=== Section Start ===

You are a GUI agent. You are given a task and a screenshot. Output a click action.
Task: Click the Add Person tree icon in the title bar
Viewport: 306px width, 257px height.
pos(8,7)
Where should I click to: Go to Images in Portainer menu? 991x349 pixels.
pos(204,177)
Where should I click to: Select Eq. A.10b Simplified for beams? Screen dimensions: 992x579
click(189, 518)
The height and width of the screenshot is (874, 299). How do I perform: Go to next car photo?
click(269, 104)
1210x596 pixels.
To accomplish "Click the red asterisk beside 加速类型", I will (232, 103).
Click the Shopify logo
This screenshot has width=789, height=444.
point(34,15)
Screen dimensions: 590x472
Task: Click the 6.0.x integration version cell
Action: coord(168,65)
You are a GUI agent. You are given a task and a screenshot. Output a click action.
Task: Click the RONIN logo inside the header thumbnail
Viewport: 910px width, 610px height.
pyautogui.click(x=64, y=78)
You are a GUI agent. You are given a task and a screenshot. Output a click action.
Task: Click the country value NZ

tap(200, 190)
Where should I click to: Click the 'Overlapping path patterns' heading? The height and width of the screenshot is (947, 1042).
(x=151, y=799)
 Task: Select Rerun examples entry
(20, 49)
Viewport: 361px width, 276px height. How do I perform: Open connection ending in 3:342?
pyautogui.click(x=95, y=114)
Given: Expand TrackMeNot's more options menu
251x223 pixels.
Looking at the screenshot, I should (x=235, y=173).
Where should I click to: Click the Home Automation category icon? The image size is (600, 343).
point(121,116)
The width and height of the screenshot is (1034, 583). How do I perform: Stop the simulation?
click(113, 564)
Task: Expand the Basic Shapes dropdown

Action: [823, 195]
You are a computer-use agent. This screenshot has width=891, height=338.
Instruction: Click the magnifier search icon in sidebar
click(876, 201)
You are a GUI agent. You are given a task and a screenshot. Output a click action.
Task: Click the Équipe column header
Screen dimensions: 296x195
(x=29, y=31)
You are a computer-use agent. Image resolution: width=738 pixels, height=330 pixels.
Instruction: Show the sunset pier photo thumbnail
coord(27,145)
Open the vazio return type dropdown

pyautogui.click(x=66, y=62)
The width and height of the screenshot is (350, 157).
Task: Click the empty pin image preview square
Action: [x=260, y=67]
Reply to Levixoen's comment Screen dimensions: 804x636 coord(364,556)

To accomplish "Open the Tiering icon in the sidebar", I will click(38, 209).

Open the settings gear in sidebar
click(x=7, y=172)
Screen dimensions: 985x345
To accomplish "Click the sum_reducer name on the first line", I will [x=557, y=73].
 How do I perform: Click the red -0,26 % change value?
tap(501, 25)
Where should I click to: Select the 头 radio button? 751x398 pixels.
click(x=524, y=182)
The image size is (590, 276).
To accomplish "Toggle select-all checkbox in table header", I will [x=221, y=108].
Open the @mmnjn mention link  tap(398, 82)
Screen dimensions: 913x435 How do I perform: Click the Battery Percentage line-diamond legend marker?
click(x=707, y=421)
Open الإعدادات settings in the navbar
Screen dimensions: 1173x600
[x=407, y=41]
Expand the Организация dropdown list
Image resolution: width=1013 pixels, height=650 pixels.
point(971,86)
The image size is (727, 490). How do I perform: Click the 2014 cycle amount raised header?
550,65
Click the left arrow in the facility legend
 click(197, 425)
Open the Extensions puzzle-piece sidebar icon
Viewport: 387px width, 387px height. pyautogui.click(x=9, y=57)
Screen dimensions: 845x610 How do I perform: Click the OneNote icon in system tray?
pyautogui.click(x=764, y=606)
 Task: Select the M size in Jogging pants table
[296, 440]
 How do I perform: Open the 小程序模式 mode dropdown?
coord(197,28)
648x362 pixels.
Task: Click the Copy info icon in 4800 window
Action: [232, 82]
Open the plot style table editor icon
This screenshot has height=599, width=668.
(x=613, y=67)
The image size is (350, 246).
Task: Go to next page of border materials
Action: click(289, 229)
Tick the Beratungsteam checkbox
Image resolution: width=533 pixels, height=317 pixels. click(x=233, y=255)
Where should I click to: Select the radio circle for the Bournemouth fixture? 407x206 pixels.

=== Section End ===

■ Description of the task
Your reply must consist solely of the count of lines in the listing above that hold the string "computer".

■ Answer space
2